**TASK GOAL:** Once you find the line containing "Fabric Specifications (290, 971)", set down exactly that line and every one after it through the end of the listing below, with both ends included and any pictures omitted.

**MATERIAL SHOWN:**
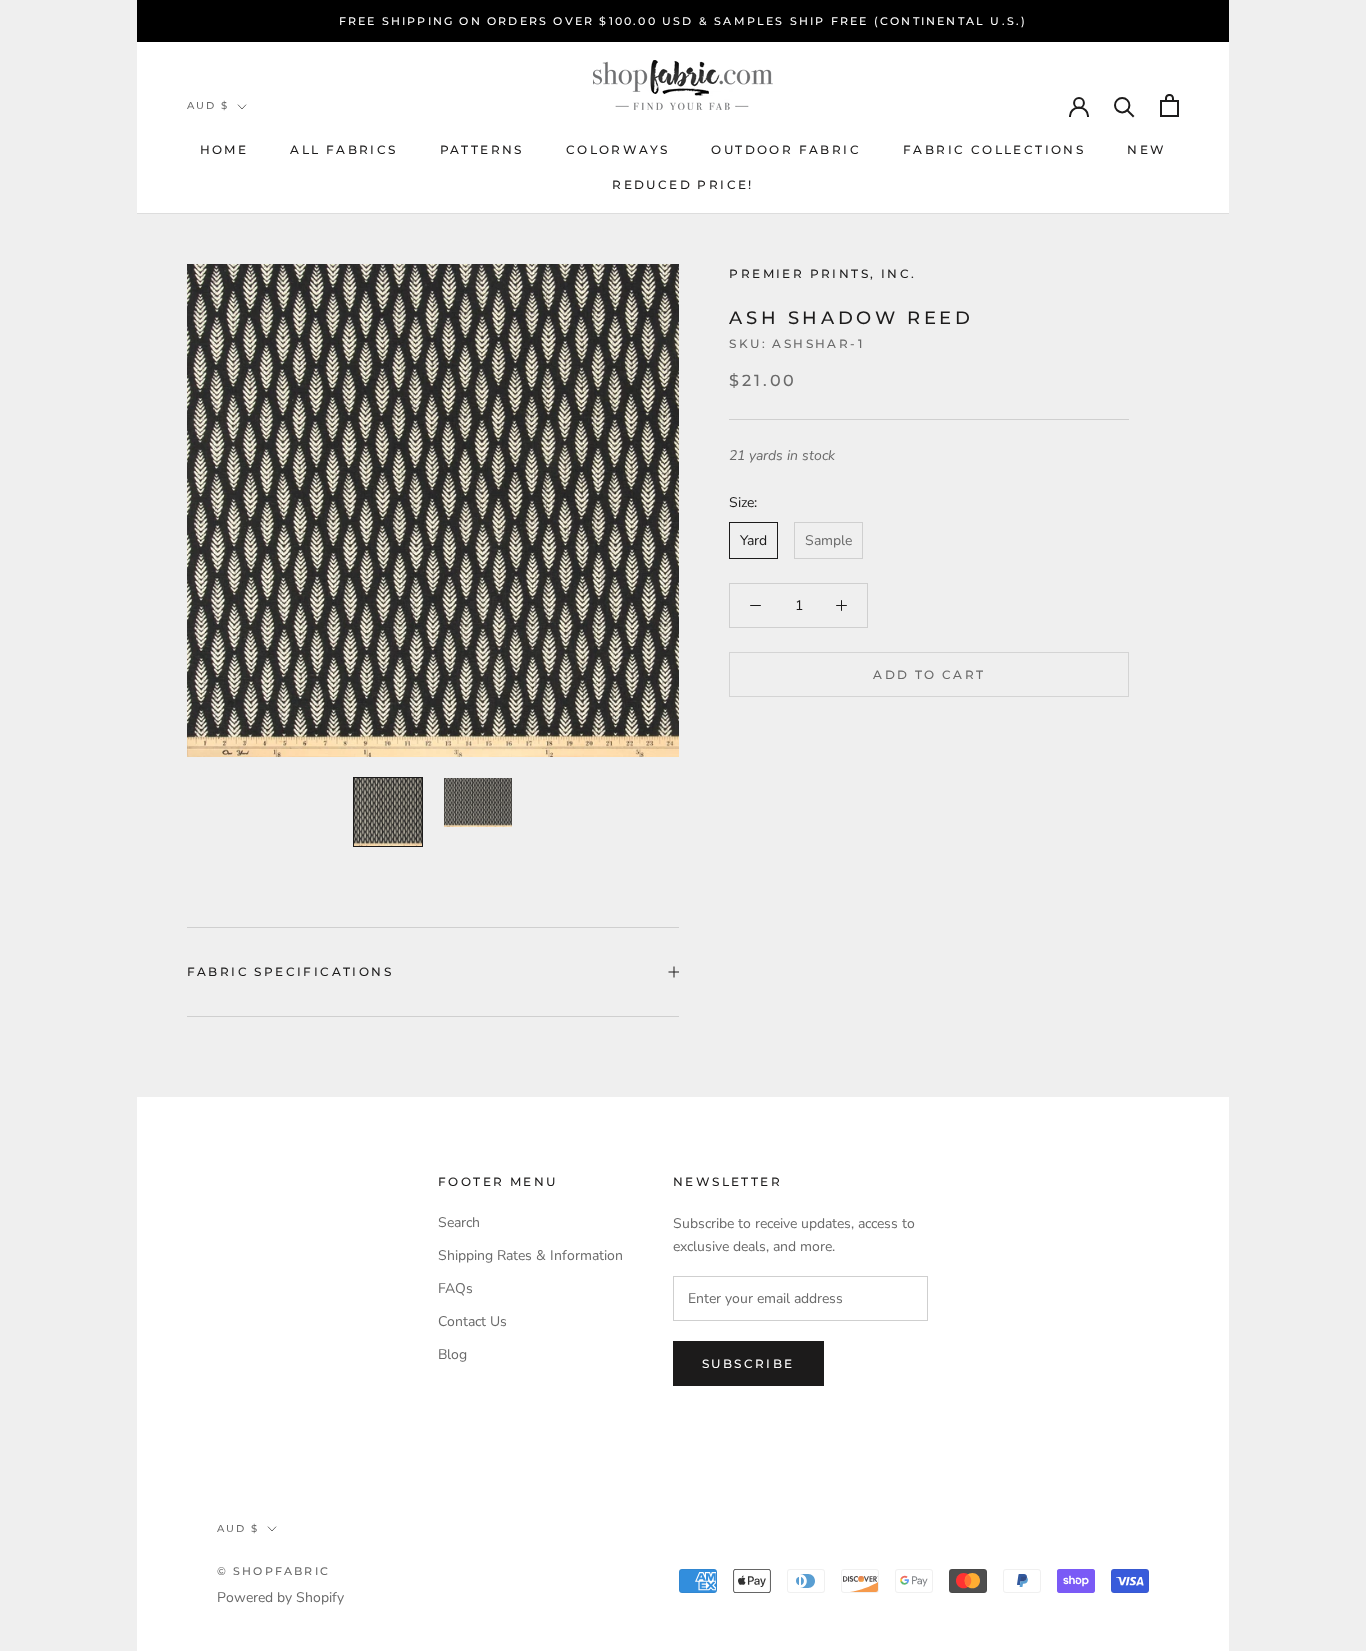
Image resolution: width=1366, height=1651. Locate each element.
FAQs (455, 1288)
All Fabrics (343, 149)
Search (459, 1222)
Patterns (482, 149)
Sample (828, 540)
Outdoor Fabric (786, 149)
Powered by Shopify (280, 1597)
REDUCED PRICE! (683, 184)
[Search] (1124, 105)
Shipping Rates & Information (530, 1255)
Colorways (618, 149)
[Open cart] (1169, 105)
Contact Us (472, 1321)
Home (224, 149)
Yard (753, 540)
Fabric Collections (994, 149)
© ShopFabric (273, 1571)
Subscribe (748, 1363)
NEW (1146, 149)
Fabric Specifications (290, 971)
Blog (452, 1354)
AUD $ (208, 105)
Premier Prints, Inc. (822, 273)
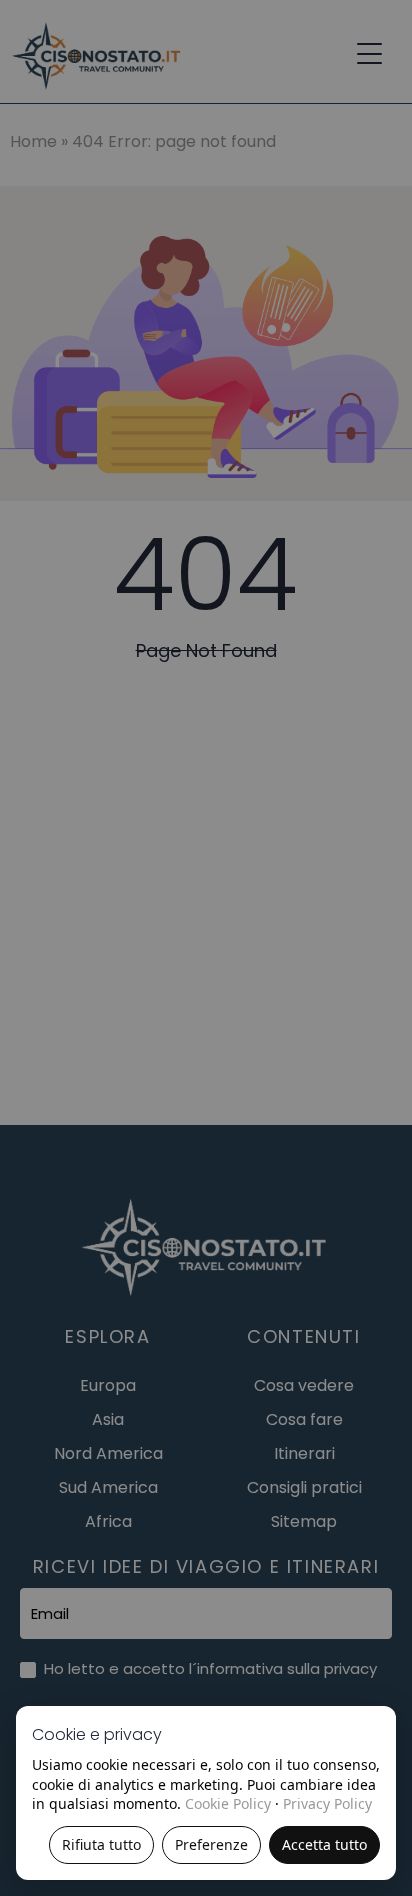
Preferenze (211, 1844)
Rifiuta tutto (101, 1844)
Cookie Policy (228, 1803)
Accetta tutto (324, 1844)
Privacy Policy (327, 1803)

**WRITTEN SOLUTION:**
Fabric Specifications (290, 971)
Blog (452, 1354)
AUD $ (208, 105)
Premier Prints, Inc. (822, 273)
Preferenze (211, 1844)
Rifiuta tutto (101, 1844)
Cookie Policy (228, 1803)
Accetta tutto (324, 1844)
Privacy Policy (327, 1803)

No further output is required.